I actually shot one school event with only M42 lenses - I had a Canon digital rebel with an "AF confirmation screw mount adapter" (it makes a light in the viewfinder when you are in focus with M42 lenses, cool!).

I had screw mount lenses in my pockets and in my case and I was moving all around, each time I changed from one lens to another I'd unscrew the old one and stick it in my pocket, pull out the new one and brush it off with a lens brush (pocket dust), screw the new lens on, then shoot.

It was fun but I had to shoot in "stop down" mode of course - and there was no "auto ISO" on that camera so I had to keep changing the ISO, it was silly but fun. I learned a lot doing so much manually back then.
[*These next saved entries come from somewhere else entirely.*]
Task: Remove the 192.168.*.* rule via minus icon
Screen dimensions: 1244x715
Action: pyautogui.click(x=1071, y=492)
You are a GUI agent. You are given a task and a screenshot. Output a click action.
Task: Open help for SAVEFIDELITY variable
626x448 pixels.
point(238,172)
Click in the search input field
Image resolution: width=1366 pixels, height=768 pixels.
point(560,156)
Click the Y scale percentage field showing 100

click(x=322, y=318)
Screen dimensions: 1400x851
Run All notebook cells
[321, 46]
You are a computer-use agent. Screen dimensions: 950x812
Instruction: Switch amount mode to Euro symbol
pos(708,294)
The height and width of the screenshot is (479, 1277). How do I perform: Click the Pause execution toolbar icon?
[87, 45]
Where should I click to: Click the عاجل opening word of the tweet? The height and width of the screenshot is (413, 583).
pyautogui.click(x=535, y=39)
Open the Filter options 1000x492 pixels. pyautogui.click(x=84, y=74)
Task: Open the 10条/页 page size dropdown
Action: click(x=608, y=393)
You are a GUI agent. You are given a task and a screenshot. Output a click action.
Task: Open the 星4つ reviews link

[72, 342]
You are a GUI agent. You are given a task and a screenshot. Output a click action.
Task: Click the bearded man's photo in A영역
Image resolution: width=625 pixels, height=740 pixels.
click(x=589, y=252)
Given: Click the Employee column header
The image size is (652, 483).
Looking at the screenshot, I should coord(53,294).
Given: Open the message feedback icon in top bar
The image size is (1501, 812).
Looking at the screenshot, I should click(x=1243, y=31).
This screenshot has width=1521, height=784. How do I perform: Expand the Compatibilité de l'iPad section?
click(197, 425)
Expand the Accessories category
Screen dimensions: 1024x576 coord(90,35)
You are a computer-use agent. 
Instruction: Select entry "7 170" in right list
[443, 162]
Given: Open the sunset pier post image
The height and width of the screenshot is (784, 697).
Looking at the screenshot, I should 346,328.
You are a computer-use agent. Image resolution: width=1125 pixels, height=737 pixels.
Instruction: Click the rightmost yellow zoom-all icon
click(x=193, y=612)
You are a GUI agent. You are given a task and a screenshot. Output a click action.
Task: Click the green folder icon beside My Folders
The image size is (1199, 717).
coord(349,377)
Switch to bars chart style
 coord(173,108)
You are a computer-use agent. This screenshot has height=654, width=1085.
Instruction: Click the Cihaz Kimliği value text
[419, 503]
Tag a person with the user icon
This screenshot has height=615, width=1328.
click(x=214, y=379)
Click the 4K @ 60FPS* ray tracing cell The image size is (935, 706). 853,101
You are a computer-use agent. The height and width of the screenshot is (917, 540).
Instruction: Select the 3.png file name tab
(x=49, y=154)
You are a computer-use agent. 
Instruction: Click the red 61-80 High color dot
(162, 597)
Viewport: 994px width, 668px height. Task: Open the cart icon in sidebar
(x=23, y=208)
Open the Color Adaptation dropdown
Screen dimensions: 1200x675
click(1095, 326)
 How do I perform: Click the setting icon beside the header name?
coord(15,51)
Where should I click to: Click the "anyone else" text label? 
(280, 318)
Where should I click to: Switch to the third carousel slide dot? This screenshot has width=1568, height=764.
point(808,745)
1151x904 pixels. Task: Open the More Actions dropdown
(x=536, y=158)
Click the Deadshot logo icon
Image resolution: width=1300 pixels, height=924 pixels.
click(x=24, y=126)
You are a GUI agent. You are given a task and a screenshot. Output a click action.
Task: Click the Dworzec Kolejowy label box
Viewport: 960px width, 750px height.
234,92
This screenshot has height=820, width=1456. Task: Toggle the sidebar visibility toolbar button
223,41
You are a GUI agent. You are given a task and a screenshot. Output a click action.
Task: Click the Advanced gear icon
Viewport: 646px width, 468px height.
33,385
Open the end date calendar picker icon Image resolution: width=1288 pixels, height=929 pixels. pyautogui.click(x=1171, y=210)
I look forward to trying some manual lenses on a K-X and see how it does ... Now I just need a K-X

I really love the old lenses, they are metal and glass, real works of art - and often such fast apertures.

For just $20 I can get a 135mm f/2.8 manual lens, but my $200 modern zoom lens at 135mm is at aperture 5 !!! That's one and two thirds stops slower - which brings me from ISO 400 to ISO 1250. fast prime lenses are awesome That's what is making me move away from Nikon - they intentionally make their consumer cameras unable to use manual lenses, while making their pro cameras able - it's a slap in the face to me.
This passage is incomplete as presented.